Exercise inputs
────────
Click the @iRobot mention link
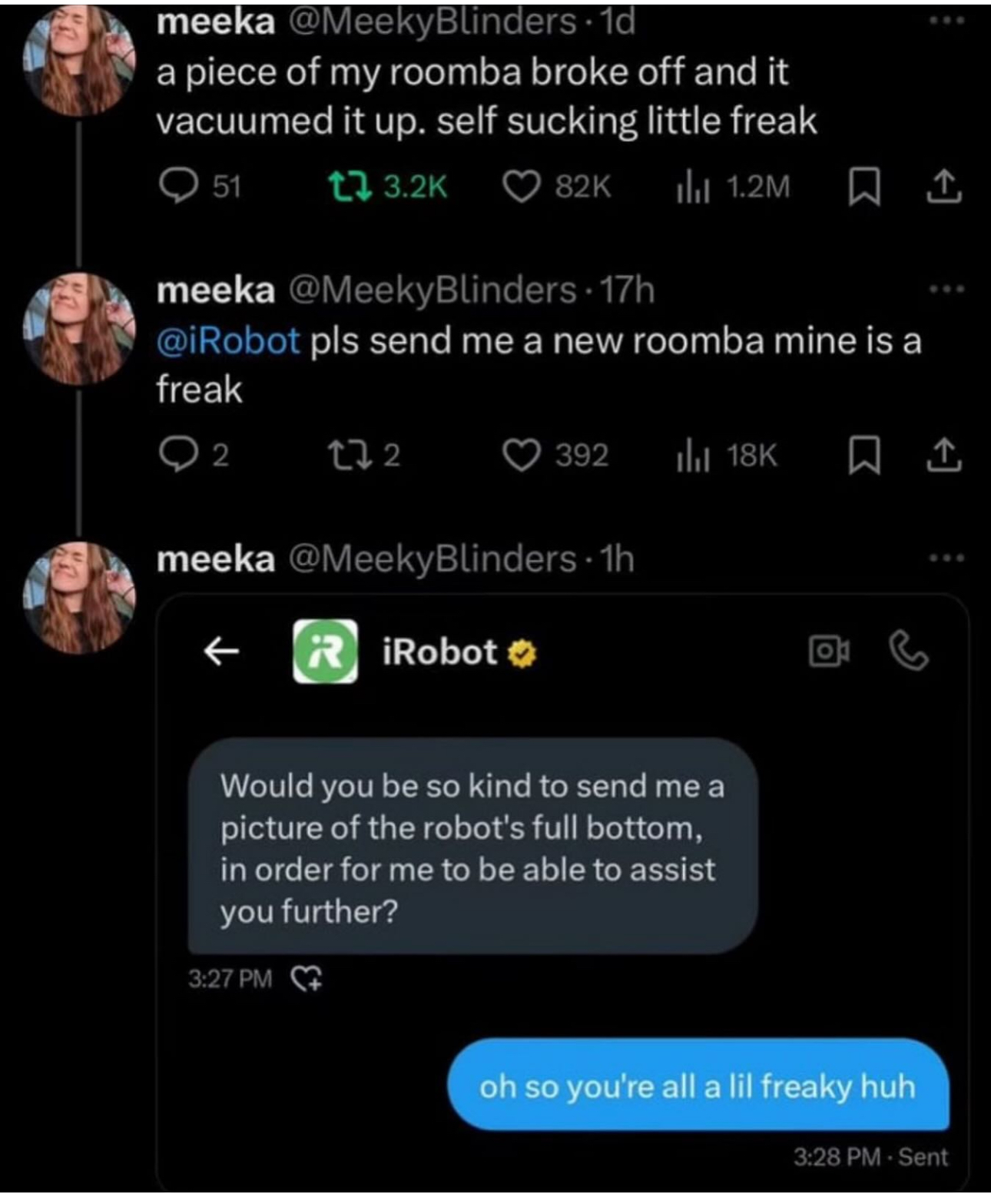This screenshot has width=991, height=1204. (x=228, y=340)
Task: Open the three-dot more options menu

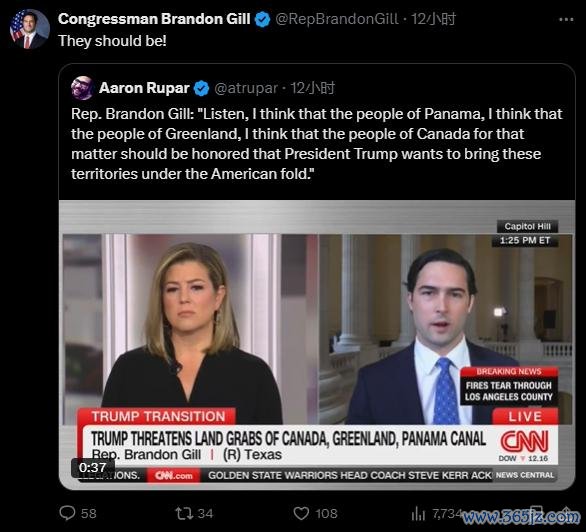Action: 566,19
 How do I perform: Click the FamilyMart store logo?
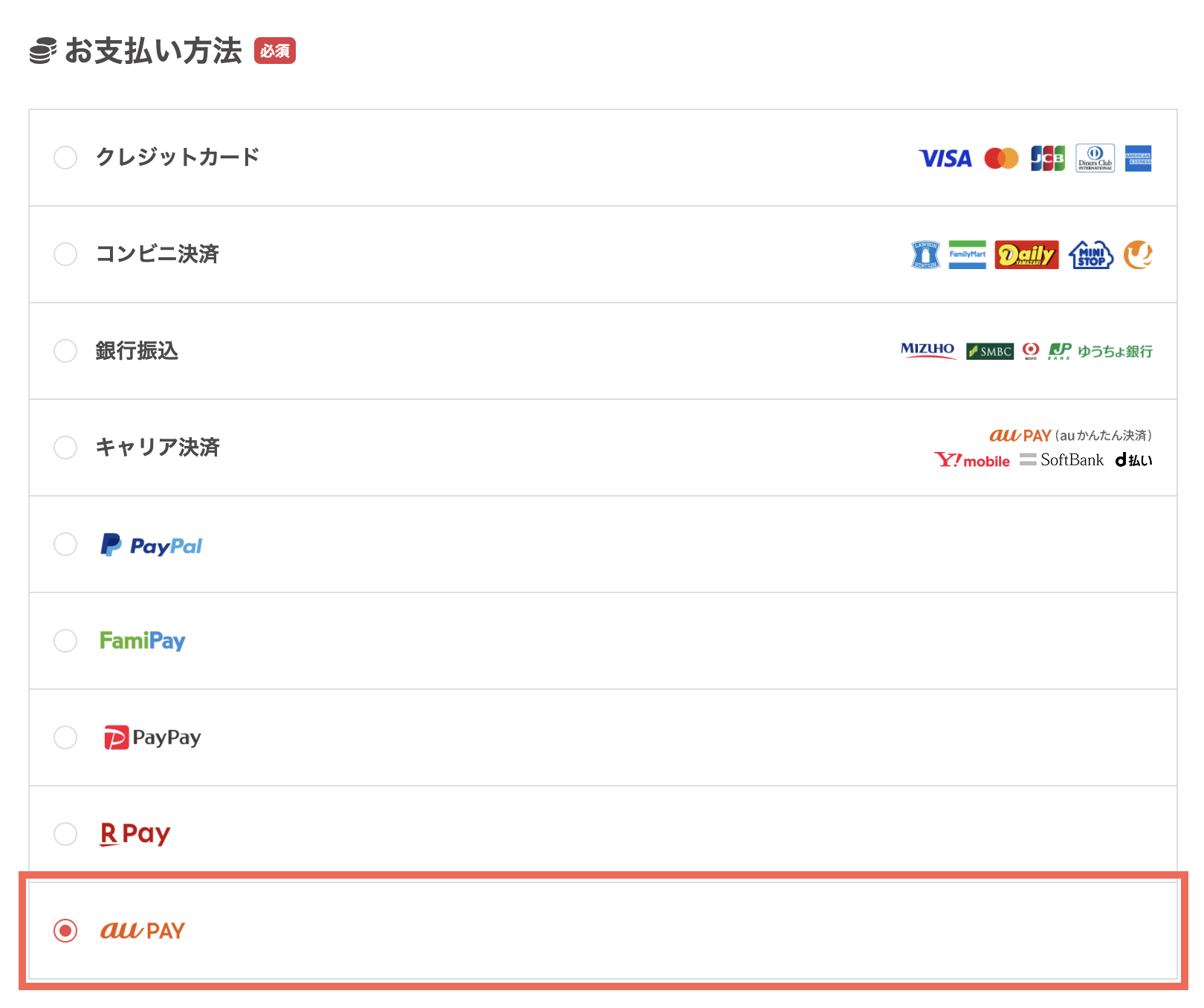967,255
────────
What is expected
Give back all entries exactly. No pictures belong in the copy.

Written answer
Click the @iRobot mention link
This screenshot has width=991, height=1204. (x=228, y=340)
Task: Open the three-dot more options menu

Action: 566,19
 How do I perform: Click the FamilyMart store logo?
967,255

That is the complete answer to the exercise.